Il perdurare dello stato di emergenza propone ancora il tema della necessità di un coordinamento del diritto alla salute con gli altri diritti fondamentali della persona, in particolare nell’ottica delle disposizioni del codice della protezione civile. Il dubbio sulla legittimità costituzionali dei provvedimenti restrittivi della libertà personale si coniuga necessariamente con l’auspicio del ritorno alla normalità degli uffici giudiziari.
1. In data 31 gennaio 2020 il Consiglio dei Ministri deliberava, per sei mesi dalla data del provvedimento, lo Stato di emergenza “in conseguenza del rischio sanitario connesso all’insorgenza di patologie derivanti da agenti virali trasmissibili”.
A seguito di detta delibera, su specifica posizione degli istituti scientifici sanitari, sono seguiti una serie di provvedimenti che, oltre a disciplinare i poteri straordinari attribuiti alla protezione civile e ad altre pubbliche amministrazioni, hanno inciso in modo totalmente nuovo e non secondario sui diritti dei cittadini.
Da ciò sono seguiti un certo numero di contributi, interviste sui giornali, video conferenze, ed altro, aventi ad oggetto il rapporto tra la normativa urgente dovuta al Covid 19 e la nostra Carta costituzionale.
A questo dibattito, seppur dopo varie esitazioni, abbiamo deciso di partecipare anche noi, e lo facciamo volutamente ora, in un momento in cui tutti viviamo la speranza che il peggio sia alle spalle.
Sia consentito, prima di arrivare al cuore della questione, porre alcune considerazioni preliminari.
a) La prima è che pubblichiamo questo scritto con una certa titubanza, con uno stato d’animo mai provato prima.
Si è avvertito, infatti, fra la gente, e purtroppo talvolta anche fra gli operatori giuridici, la volontà di affermare su questi temi il pensiero unico, l’idea che le cose potessero stare in un certo modo e basta, e che ogni dubbio fosse inopportuno, un vezzo fuori luogo in un contesto drammatico e doloroso.
Ebbene, il nostro intervento serve allora in primo luogo per contrastare queste posizioni e per affermare che anche in un periodo di emergenza sanitaria la libertà delle idee non può venir meno.
b) Si è soprattutto affermato che il diritto alla salute è il primo, assoluto, diritto della persona, e che ogni altro diritto, comprese la libertà personale e l’economia, devono semplicemente cedere il passo, senza alcun contemperamento tra l’un diritto e l’altro.
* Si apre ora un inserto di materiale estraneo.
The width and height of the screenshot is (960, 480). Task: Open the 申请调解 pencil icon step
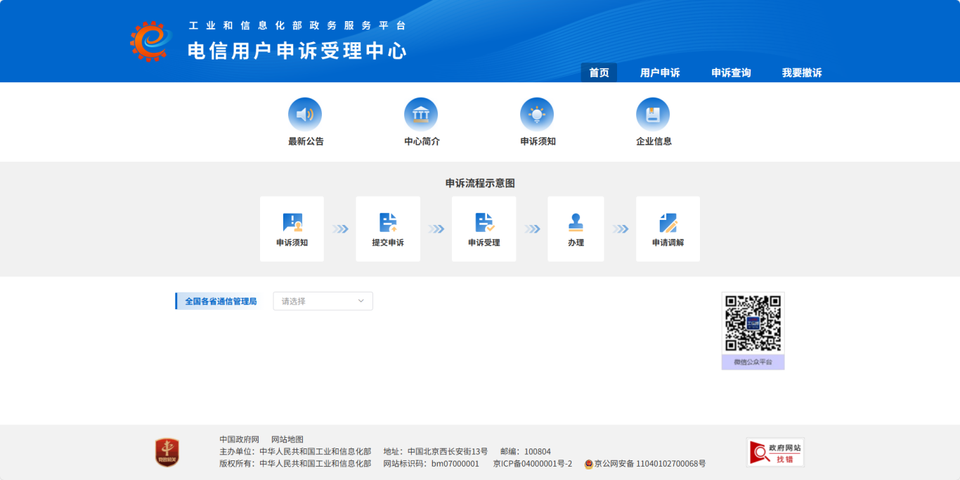[668, 223]
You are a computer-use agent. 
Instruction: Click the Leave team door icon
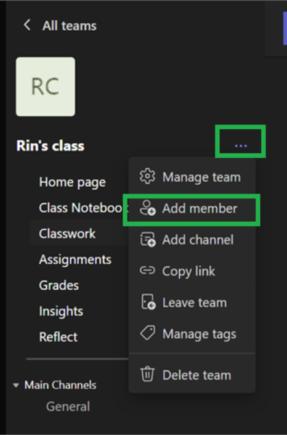pyautogui.click(x=148, y=302)
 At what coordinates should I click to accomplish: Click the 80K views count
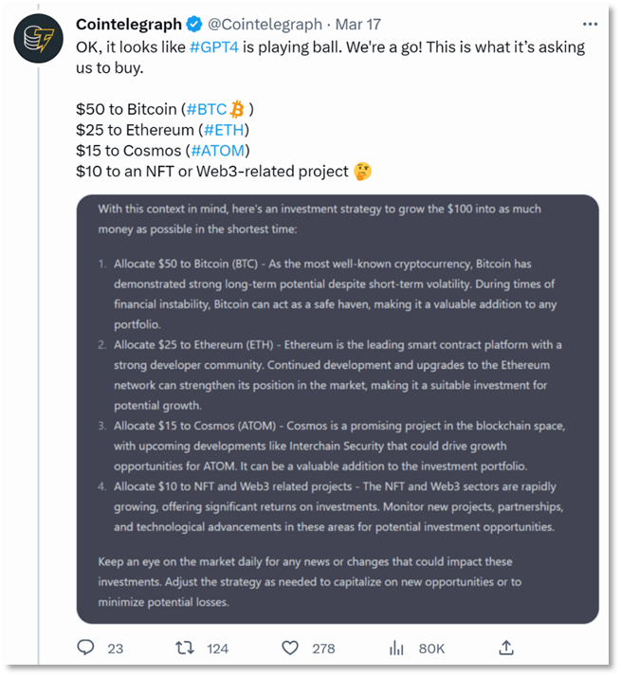(x=431, y=649)
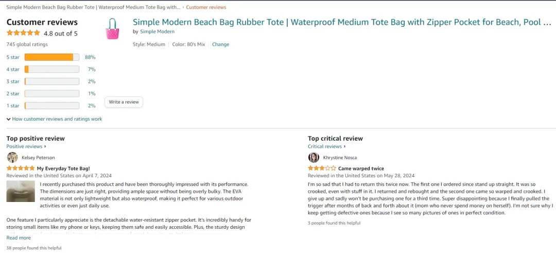Expand 'How customer reviews and ratings work'
The height and width of the screenshot is (253, 556).
tap(54, 119)
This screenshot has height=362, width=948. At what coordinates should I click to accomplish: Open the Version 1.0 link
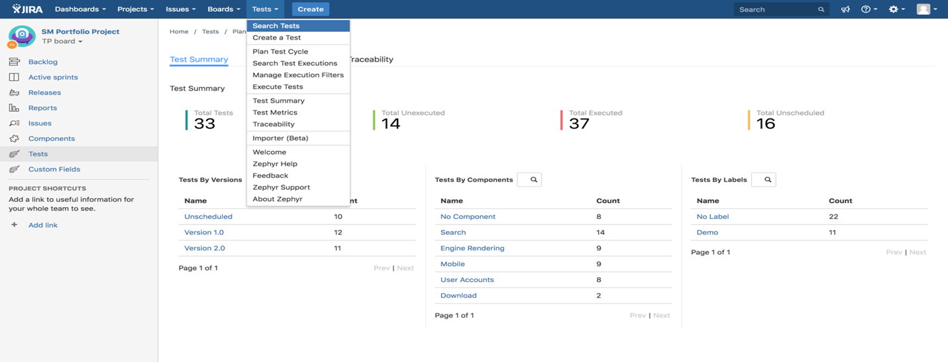(x=204, y=232)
La posizione è probabilmente condivisibile di fronte alla pandemia che ancora stiamo vivendo; sia consentito tuttavia sottolineare che una idea del genere non emerge dalla Costituzione, e non è mai stata sostenuta da alcun costituzionalista ad oggi.
In verità, è discutibile si possa porre una scala di valori tra libertà e salute; ciò avviene nei sistemi dittatoriali, non può avvenire nel nostro.
Ad ogni modo, se si vuole, il primo diritto della persona riconosciuto dalla nostra Costituzione è proprio quello della libertà personale, che apre con l’art. 13 la Parte Prima dedicata ai diritti e doveri dei cittadini, mentre la disciplina del diritto alla salute si trova all’art. 32.
E possiamo altresì ricordare che in tempi non sospetti, 1974, un costituzionalista quale Alessandro Pace, con la voce dell’Enciclopedia del Diritto Libertà personale (dir. cost.), scriveva espressamente che “Va subito affermato che non sembra che l’art. 13 possa cedere all’art. 32; pertanto tutte le restrizioni coattive per motivi di sanità devono di necessità seguire la via giurisdizionale prevista da quell’articolo” (pag. 298). Ed ancora Alessandro Paci “D’altro canto mai potrebbe, dall’autorità pubblica, essere invocato l’art. 32 Cost. per derogare, per motivi di salute, alla portata e alle garanzie dell’art. 13” (pag. 296).
Con questo, nessuno vuole prestarsi al gioco di stabilire se viene prima la libertà o la salute; solo sottolineare che ha costituito una novità l’idea che in nome della tutela della salute tutto potesse essere possibile e lecito.
È vero poi che i provvedimenti assunti hanno avuto durata limitata nel tempo; ma è anche vero che essi sono già stati più di una volta prorogati, e non è chiaro il termine entro il quale finiranno definitivamente.